1

Let me preface this by saying I am new to Regex and C# so I am still trying to figure it out. I also realize that Regex is a deep subject that takes time to understand. I have done a little research to figure this out but I don't have the time needed to properly study the art of Regex syntax as I need this program finished tomorrow. (no this is not homework, it is for my job)

I am using c# to search through a text file line by line and I am trying to use a Regex expression to check whether any lines contain any dates of the current month in the format MM-DD. The Regex expression is used within a method that is passed each line of the file.

Here is the method I am currently using:

private bool CheckTransactionDates(string line)
{ 
   // in the actual code this is dynamically set based on other variables
   string month = "12";

   Regex regExPattern = new Regex(@"\s" + month + @"-\d(0[1-9]|[1-2][0-9]|3[0-1])\s");
   Match match = regExPattern.Match(line);

   return match.Success;
}

Essentially I need it to match if it is preceded by a space and followed by a space. Only if it is the current month (in this case 12), an hyphen, and a day of the month ( " 12-01 " should match but not " 12-99 "). It should always be 2 digits on either side of the hyphen.

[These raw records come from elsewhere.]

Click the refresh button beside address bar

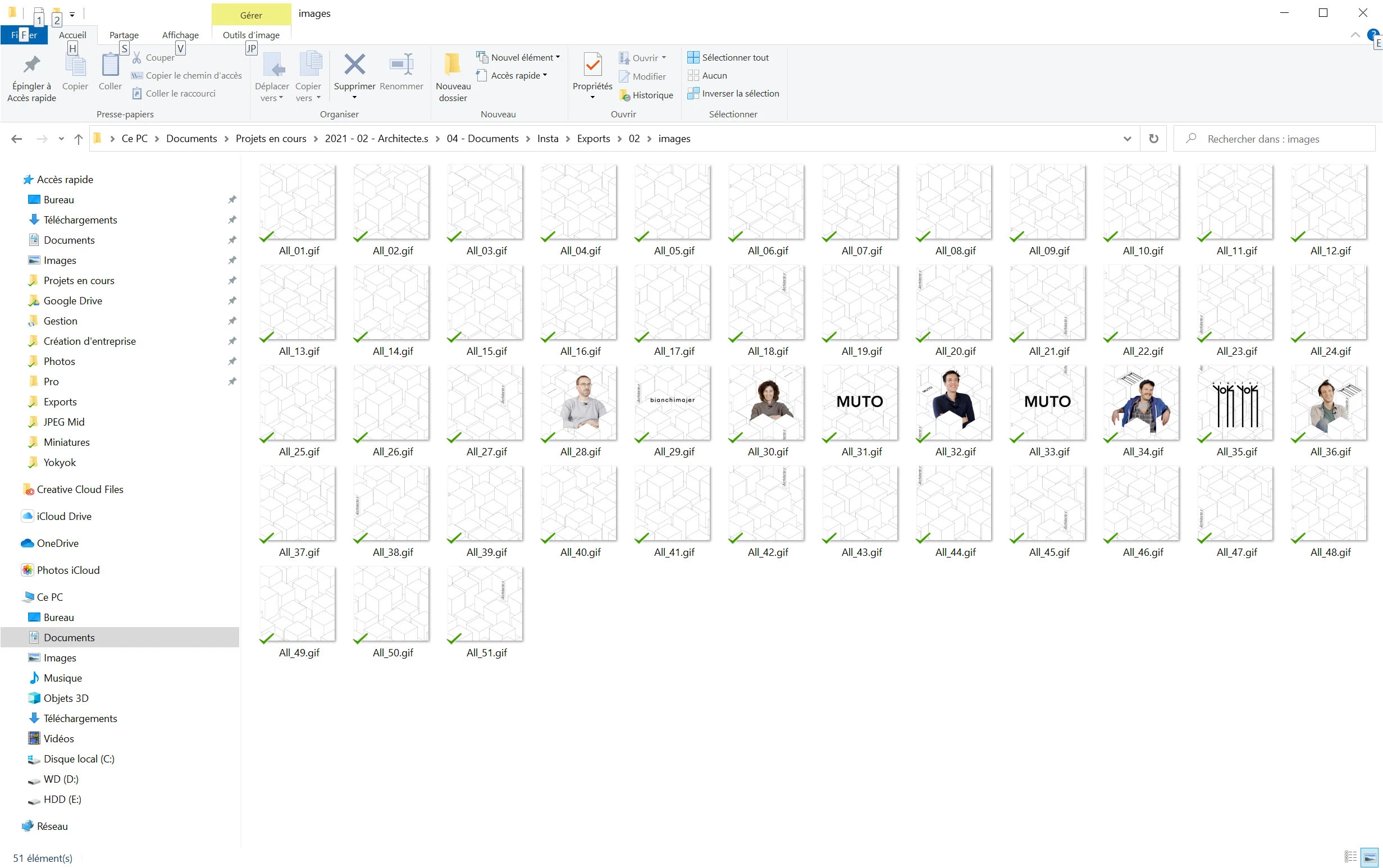point(1153,139)
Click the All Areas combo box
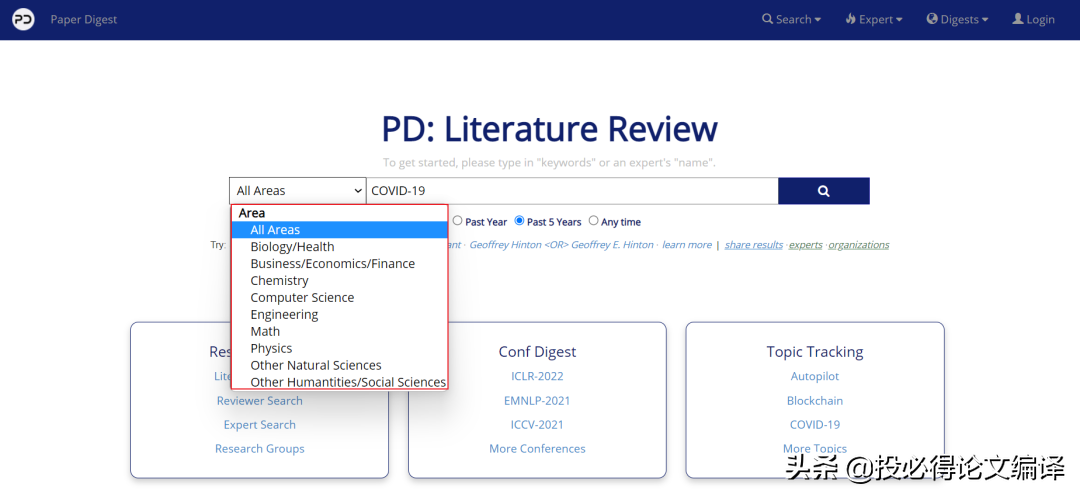The width and height of the screenshot is (1080, 497). 298,191

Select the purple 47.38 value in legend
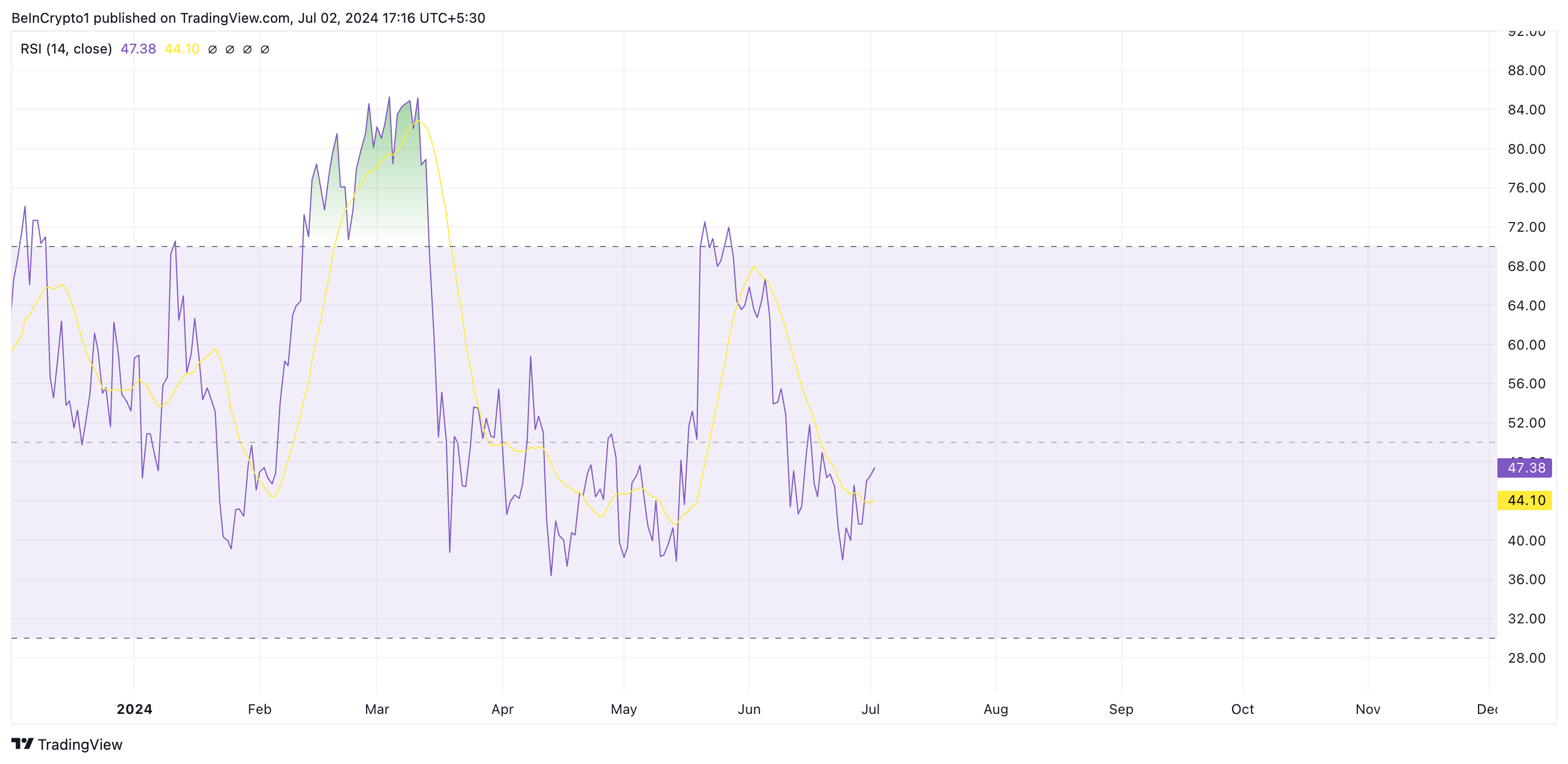(x=138, y=49)
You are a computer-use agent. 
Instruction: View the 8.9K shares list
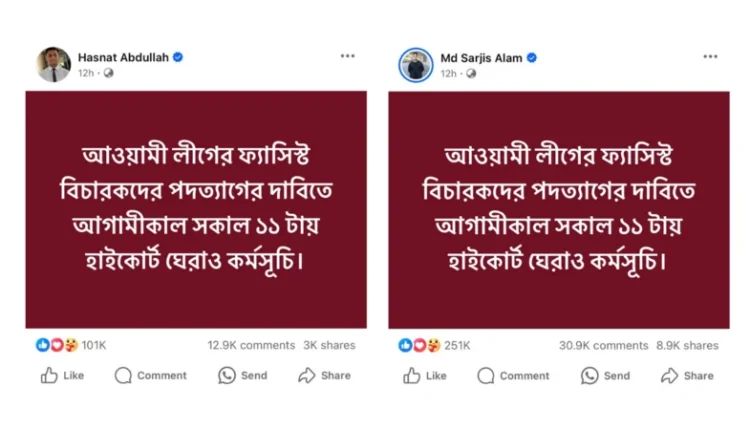(687, 345)
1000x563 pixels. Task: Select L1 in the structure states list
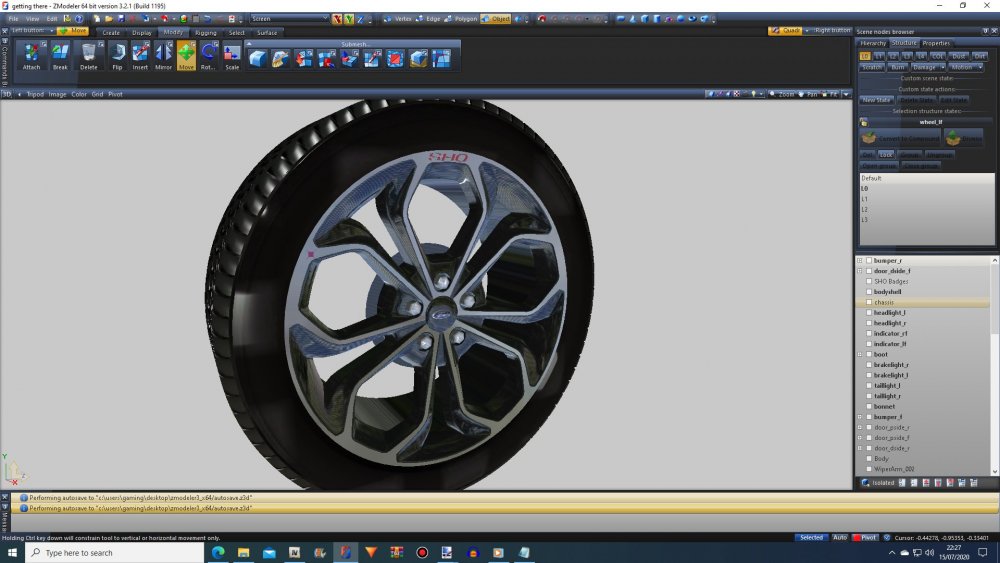point(865,199)
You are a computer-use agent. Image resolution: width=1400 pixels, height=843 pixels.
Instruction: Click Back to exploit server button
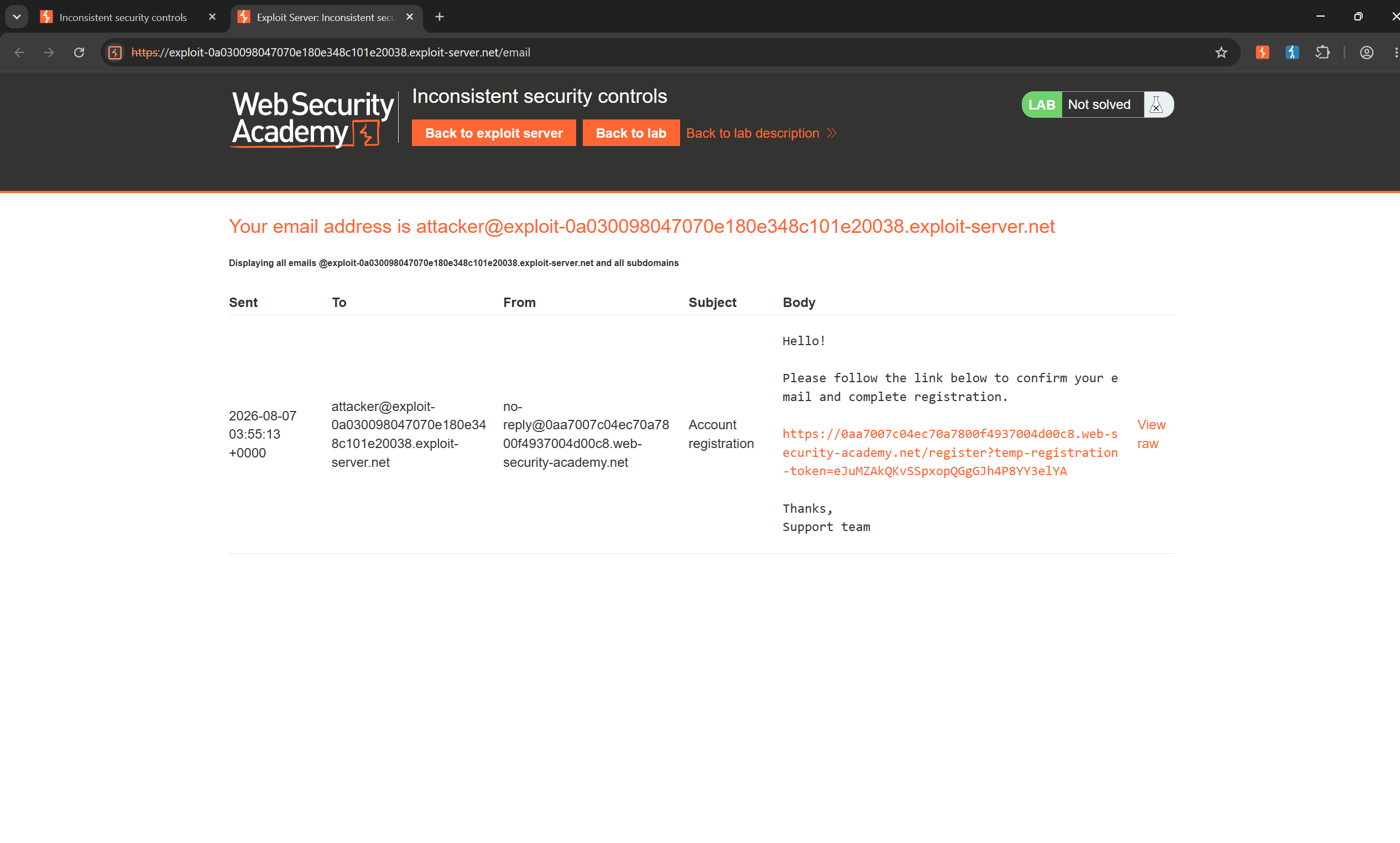point(493,133)
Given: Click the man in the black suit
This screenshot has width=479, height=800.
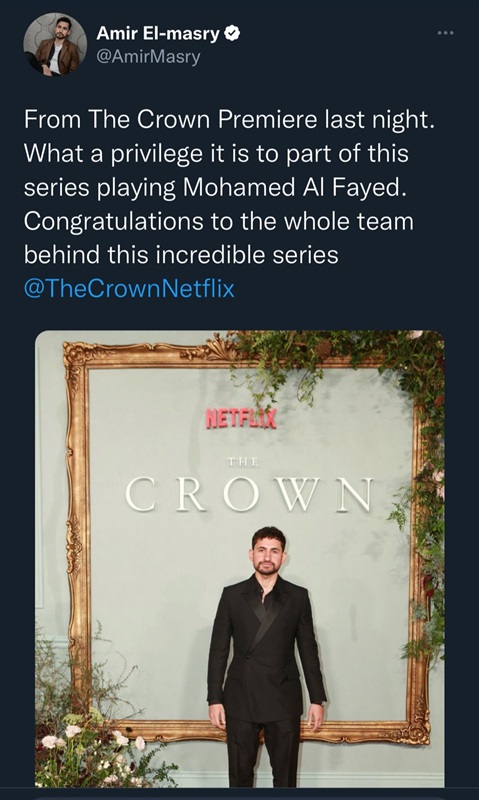Looking at the screenshot, I should pos(265,657).
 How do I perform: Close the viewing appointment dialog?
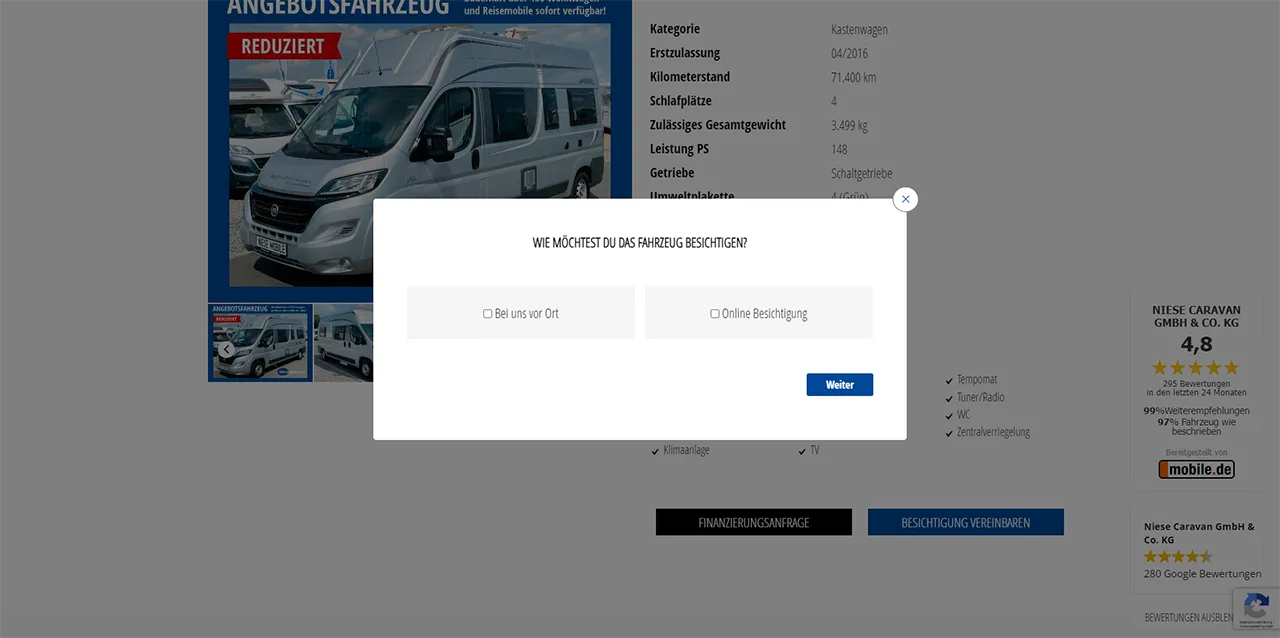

This Regex (The only thing I can make match) will work, but also picks up items outside the necessary range:

Regex regExPattern = new Regex(@"\s" + month + @"-\d{2}\s");

I have also tried this without sucess:

Regex regExPattern = new Regex(@"\s" + month + @"-\d[01-30]{2}\s");

Can anyone tell me what I need to change to get the results I need? Thanks in advance.

pscapng
  • 106
  • 1
  • 10
  • You said a pattern like `\s12-\d{2}\s` matches other items you don't want, please provide an example of the text it's matching. Clearly we're flying blind here because we don't know what a sample file might look like where that Regex fails. – Mike Perrenoud Dec 31 '13 at 18:00
  • 2
    I don't understand why it's so important to match a valid day range only. If you really fear that there might be invalid values you could validate it in a second step. A valid day depends on the month, so doing this validation just with regex is hard. – Meta-Knight Dec 31 '13 at 18:01
  • Take a look here: [Regular Expression to match valid dates](http://stackoverflow.com/questions/51224/regular-expression-to-match-valid-dates) or [LMGTFY](https://www.google.com/#q=regex+date). Getting a regex to match that specifically could be difficult and ugly, but you can use regex to narrow it down and check the ranges. – Wonko the Sane Dec 31 '13 at 18:02
  • @Michael Perrenoud An example of a line it matches is: " 11-20 2690 E 28.76 12-02 2468 E* 387.85" However it would also match this line (which I do not want it to match): " 11-15 3610 E 29.34 12-87 2534 E* 465.85" – pscapng Dec 31 '13 at 18:03
  • 3
    Could you not use `DateTime.TryParseExtact`? – Ash Burlaczenko Dec 31 '13 at 18:04

2 Answers2

4

If you just need to find out if the line contains any valid match, something like this will work:

private bool CheckTransactionDates(string line)
{ 
   // in the actual code this is dynamically set based on other variables
   int month = DateTime.Now.Month;
   int daysInMonth = DateTime.DaysInMonth(DateTime.Today.Year, DateTime.Today.Month);

   Regex pattern = new Regex(string.Format(@"{0:00}-(?<DAY>[0123][0-9])", month));
   int day = 0;

   foreach (Match match in pattern.Matches(line))
   {
      if (int.TryParse(match.Groups["DAY"].Value, out day))
      {
         if (day <= daysInMonth)
         {
            return true;
         }
      }
   }

   return false;
}

Here's how it works:

You determine the month to search for (here, I use the current month), and the number of days in that month.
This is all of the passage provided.